* WHAT THE TASK ASKS:
Rewrite the records below from the line that contains "[Social Icon] (128, 1463)" through the line that contains "СКЛАД МОСКВА (173, 817)", inclusive, and substitute "Заказать" for "Купить" while keeping everything else unchanged.

━━━

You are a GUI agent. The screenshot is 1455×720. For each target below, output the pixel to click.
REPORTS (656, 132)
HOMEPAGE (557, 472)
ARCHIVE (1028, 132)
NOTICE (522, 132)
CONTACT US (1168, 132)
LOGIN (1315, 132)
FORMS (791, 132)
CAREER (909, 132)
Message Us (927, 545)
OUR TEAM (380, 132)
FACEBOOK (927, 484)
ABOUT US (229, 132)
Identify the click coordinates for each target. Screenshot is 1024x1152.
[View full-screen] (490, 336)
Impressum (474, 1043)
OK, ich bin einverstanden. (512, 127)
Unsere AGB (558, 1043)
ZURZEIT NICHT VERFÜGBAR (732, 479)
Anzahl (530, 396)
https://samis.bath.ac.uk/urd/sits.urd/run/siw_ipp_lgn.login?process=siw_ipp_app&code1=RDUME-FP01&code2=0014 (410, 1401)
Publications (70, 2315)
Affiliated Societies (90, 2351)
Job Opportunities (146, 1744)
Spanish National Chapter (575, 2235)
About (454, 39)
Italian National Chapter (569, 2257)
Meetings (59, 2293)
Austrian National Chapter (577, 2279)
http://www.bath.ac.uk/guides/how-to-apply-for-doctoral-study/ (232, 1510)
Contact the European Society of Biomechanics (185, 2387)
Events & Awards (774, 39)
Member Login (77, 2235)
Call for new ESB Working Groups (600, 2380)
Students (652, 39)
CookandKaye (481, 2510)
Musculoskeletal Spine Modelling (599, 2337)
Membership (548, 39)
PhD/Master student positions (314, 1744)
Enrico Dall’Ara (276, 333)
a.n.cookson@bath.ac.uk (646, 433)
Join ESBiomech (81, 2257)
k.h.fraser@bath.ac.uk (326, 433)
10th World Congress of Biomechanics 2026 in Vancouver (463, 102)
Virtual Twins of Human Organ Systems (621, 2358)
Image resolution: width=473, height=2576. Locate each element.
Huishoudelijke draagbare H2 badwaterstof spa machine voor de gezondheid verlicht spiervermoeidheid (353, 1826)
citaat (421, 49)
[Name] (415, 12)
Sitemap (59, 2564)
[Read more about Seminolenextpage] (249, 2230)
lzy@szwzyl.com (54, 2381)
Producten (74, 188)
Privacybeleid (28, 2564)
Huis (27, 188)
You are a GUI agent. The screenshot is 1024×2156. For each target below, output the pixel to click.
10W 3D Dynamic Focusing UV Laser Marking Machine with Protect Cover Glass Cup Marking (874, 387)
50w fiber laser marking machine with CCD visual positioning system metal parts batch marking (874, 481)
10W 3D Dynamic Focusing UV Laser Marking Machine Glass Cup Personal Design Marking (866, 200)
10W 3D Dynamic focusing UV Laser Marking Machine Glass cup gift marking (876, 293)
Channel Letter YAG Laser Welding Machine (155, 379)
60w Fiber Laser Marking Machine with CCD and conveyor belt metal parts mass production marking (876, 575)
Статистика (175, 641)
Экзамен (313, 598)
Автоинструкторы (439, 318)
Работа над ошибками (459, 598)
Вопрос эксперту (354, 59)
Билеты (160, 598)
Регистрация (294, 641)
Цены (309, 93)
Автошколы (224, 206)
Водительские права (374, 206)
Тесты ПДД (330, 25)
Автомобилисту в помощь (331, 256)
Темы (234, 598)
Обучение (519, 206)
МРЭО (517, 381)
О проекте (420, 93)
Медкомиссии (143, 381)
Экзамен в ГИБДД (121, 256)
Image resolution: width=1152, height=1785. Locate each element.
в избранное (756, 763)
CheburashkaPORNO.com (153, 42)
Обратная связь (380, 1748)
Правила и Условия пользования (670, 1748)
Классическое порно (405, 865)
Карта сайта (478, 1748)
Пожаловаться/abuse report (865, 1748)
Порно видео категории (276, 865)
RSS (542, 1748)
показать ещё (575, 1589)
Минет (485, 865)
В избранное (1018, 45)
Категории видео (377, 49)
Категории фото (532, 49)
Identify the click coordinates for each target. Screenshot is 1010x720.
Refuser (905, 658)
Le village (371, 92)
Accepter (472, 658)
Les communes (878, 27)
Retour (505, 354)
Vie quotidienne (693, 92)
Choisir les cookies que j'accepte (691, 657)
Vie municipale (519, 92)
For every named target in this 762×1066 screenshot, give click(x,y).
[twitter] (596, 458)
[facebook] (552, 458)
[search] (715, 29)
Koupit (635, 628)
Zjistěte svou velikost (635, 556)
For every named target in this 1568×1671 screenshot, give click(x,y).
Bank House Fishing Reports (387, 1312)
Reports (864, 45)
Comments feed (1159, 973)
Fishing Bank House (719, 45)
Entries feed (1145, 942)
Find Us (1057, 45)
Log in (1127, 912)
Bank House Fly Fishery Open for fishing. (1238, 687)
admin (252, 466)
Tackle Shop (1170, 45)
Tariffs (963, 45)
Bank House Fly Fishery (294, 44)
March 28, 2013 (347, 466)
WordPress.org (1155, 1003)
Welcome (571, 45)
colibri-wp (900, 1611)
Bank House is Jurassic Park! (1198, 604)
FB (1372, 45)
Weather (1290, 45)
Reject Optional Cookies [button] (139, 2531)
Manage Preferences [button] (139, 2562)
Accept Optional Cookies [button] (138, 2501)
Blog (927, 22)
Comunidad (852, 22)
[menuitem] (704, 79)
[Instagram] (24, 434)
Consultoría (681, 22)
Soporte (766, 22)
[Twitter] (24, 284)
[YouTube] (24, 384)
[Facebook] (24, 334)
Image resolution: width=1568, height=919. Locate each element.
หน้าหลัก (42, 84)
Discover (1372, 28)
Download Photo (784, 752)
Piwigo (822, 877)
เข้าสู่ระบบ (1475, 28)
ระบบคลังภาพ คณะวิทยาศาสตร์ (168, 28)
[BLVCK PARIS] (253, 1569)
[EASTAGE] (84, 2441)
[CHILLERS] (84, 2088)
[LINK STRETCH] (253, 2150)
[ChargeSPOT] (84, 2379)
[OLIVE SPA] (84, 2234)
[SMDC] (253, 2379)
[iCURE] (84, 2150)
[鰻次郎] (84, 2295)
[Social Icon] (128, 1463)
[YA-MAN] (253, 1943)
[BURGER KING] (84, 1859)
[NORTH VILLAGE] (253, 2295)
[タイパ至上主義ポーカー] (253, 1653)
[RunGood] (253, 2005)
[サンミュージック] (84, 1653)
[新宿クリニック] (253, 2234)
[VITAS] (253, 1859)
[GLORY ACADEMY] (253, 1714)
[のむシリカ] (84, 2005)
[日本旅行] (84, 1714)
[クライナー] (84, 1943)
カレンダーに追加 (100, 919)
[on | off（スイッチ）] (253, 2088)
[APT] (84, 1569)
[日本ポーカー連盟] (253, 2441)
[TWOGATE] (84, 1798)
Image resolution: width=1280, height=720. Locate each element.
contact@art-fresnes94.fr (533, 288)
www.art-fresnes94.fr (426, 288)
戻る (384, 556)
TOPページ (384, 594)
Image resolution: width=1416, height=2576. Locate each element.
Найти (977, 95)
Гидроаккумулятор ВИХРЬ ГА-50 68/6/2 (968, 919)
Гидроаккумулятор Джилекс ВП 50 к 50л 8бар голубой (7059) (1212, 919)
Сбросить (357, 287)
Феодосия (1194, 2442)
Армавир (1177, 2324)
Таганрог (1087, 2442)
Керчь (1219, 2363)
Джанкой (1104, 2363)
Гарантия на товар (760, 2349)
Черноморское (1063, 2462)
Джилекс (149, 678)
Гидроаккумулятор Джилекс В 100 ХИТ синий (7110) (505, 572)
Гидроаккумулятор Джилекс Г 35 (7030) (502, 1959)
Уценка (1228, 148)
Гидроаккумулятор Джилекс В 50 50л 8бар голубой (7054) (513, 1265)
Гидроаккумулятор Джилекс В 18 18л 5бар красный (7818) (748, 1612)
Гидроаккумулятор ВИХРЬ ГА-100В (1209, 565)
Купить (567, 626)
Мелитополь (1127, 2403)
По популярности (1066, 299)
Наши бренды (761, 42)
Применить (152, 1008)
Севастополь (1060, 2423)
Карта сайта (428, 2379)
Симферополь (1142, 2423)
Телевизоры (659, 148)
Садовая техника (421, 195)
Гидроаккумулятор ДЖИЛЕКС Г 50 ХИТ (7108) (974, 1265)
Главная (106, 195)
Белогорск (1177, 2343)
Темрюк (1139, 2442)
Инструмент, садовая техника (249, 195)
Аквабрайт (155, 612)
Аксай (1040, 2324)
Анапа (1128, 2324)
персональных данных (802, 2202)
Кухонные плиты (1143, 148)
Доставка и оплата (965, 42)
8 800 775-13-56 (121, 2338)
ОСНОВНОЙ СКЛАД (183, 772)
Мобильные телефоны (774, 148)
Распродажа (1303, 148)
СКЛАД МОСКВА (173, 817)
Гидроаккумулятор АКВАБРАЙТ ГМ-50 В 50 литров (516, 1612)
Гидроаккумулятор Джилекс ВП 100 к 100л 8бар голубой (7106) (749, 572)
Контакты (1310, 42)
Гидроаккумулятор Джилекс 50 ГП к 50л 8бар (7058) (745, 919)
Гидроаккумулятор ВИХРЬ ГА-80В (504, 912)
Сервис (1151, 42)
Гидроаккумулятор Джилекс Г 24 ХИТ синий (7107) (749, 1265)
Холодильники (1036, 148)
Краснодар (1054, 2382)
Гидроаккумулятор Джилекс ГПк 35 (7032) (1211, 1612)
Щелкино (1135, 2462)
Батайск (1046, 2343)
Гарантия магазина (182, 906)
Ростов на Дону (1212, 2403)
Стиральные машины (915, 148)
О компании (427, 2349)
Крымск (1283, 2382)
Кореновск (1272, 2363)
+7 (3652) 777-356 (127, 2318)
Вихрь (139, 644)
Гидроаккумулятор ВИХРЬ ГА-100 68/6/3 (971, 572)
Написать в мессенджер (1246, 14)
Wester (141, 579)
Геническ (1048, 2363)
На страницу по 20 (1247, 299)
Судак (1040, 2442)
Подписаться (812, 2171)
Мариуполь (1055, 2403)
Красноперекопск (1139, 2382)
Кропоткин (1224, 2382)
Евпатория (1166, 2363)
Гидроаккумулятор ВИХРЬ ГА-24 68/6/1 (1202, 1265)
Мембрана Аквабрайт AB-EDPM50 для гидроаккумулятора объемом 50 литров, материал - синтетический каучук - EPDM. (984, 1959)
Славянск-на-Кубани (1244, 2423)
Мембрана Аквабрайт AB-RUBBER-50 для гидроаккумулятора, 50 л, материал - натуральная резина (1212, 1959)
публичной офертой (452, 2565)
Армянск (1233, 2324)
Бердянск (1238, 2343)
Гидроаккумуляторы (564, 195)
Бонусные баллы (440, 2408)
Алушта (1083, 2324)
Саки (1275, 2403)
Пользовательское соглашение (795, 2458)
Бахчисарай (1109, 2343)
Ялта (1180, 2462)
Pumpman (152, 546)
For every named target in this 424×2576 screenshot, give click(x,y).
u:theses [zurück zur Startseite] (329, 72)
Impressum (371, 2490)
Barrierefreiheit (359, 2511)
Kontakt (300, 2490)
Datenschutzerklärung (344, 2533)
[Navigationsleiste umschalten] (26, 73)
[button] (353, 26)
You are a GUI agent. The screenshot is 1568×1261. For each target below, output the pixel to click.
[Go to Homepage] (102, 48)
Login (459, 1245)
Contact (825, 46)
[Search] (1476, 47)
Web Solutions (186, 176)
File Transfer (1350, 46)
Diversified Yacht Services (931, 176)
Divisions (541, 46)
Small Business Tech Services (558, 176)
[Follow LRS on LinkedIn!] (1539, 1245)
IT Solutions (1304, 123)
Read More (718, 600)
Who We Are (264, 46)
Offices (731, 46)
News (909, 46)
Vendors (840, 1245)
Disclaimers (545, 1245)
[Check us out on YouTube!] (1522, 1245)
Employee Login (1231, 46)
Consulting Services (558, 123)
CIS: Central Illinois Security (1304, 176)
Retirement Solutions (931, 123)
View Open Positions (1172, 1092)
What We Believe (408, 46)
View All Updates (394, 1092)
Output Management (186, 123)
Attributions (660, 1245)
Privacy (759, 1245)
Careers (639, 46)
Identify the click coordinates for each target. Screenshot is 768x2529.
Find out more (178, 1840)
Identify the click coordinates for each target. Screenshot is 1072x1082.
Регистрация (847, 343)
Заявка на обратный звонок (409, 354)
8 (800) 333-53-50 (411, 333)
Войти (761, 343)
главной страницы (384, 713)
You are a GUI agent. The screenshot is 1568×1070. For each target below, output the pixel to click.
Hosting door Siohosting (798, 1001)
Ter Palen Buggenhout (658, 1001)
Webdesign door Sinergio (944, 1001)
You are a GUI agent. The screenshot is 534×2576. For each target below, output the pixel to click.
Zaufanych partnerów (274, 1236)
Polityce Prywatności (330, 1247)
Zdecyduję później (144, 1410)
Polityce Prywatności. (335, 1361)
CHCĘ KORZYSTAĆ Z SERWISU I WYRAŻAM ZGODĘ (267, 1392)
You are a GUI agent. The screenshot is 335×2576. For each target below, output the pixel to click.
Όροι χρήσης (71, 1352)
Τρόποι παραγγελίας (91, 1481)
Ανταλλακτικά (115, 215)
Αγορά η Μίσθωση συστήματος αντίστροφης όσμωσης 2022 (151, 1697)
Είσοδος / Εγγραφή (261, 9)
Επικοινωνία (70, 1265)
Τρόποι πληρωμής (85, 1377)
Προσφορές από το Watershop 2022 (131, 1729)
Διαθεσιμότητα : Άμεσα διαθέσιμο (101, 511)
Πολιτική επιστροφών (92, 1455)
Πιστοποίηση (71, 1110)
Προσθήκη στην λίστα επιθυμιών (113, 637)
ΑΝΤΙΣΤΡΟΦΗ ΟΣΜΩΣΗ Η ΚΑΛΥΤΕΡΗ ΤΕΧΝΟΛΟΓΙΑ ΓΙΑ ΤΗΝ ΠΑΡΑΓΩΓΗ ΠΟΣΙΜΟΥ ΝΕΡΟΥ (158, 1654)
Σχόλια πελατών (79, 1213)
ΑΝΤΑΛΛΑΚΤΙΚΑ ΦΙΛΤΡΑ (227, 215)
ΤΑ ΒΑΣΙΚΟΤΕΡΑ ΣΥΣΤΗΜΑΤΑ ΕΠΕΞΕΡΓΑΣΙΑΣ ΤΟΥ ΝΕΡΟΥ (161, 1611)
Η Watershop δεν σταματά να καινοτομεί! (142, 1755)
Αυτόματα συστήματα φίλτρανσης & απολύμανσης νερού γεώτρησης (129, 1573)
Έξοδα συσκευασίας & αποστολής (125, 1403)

━━━

* RESULT BELOW:
[Social Icon] (128, 1463)
[YA-MAN] (253, 1943)
[BURGER KING] (84, 1859)
[NORTH VILLAGE] (253, 2295)
[タイパ至上主義ポーカー] (253, 1653)
[RunGood] (253, 2005)
[サンミュージック] (84, 1653)
[新宿クリニック] (253, 2234)
[VITAS] (253, 1859)
[GLORY ACADEMY] (253, 1714)
[のむシリカ] (84, 2005)
[日本旅行] (84, 1714)
[クライナー] (84, 1943)
カレンダーに追加 (100, 919)
[on | off（スイッチ）] (253, 2088)
[APT] (84, 1569)
[日本ポーカー連盟] (253, 2441)
[TWOGATE] (84, 1798)
Image resolution: width=1280, height=720. Locate each element.
contact@art-fresnes94.fr (533, 288)
www.art-fresnes94.fr (426, 288)
戻る (384, 556)
TOPページ (384, 594)
Image resolution: width=1416, height=2576. Locate each element.
Найти (977, 95)
Гидроаккумулятор ВИХРЬ ГА-50 68/6/2 (968, 919)
Гидроаккумулятор Джилекс ВП 50 к 50л 8бар голубой (7059) (1212, 919)
Сбросить (357, 287)
Феодосия (1194, 2442)
Армавир (1177, 2324)
Таганрог (1087, 2442)
Керчь (1219, 2363)
Джанкой (1104, 2363)
Гарантия на товар (760, 2349)
Черноморское (1063, 2462)
Джилекс (149, 678)
Гидроаккумулятор Джилекс В 100 ХИТ синий (7110) (505, 572)
Гидроаккумулятор Джилекс Г 35 (7030) (502, 1959)
Уценка (1228, 148)
Гидроаккумулятор Джилекс В 50 50л 8бар голубой (7054) (513, 1265)
Гидроаккумулятор Джилекс В 18 18л 5бар красный (7818) (748, 1612)
Гидроаккумулятор ВИХРЬ ГА-100В (1209, 565)
Заказать (567, 626)
Мелитополь (1127, 2403)
По популярности (1066, 299)
Наши бренды (761, 42)
Применить (152, 1008)
Севастополь (1060, 2423)
Карта сайта (428, 2379)
Симферополь (1142, 2423)
Телевизоры (659, 148)
Садовая техника (421, 195)
Гидроаккумулятор ДЖИЛЕКС Г 50 ХИТ (7108) (974, 1265)
Главная (106, 195)
Белогорск (1177, 2343)
Темрюк (1139, 2442)
Инструмент, садовая техника (249, 195)
Аквабрайт (155, 612)
Аксай (1040, 2324)
Анапа (1128, 2324)
персональных данных (802, 2202)
Кухонные плиты (1143, 148)
Доставка и оплата (965, 42)
8 800 775-13-56 (121, 2338)
ОСНОВНОЙ СКЛАД (183, 772)
Мобильные телефоны (774, 148)
Распродажа (1303, 148)
СКЛАД МОСКВА (173, 817)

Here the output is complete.